Source data
☆ ☆ ☆ ☆

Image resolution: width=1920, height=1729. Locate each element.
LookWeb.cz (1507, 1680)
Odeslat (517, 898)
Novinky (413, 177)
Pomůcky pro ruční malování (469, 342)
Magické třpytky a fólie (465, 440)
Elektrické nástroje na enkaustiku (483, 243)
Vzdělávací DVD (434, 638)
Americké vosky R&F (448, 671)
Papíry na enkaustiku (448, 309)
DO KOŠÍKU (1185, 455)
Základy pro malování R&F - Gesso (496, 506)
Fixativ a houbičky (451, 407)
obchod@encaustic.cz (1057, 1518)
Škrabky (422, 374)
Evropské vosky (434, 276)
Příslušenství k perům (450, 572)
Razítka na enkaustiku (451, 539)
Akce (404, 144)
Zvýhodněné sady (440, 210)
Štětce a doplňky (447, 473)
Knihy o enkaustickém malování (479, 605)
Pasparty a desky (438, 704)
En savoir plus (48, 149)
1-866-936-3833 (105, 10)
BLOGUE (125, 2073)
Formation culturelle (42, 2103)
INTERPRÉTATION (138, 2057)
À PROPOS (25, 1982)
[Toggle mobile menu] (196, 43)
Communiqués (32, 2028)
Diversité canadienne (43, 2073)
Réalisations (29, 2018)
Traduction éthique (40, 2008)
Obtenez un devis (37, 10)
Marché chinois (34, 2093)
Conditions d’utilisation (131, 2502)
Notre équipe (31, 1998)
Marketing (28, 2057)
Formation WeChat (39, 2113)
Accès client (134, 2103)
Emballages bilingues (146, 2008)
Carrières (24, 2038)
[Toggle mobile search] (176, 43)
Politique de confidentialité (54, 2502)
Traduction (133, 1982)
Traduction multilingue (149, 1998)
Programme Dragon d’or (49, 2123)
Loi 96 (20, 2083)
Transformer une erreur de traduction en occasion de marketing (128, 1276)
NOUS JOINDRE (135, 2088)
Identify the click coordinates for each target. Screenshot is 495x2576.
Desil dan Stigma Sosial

☆ ☆ ☆ ☆

_Requirement:_
Identify the lines above with the word "enkaustiku". Copy them.

_Response area:_
Elektrické nástroje na enkaustiku (483, 243)
Papíry na enkaustiku (448, 309)
Razítka na enkaustiku (451, 539)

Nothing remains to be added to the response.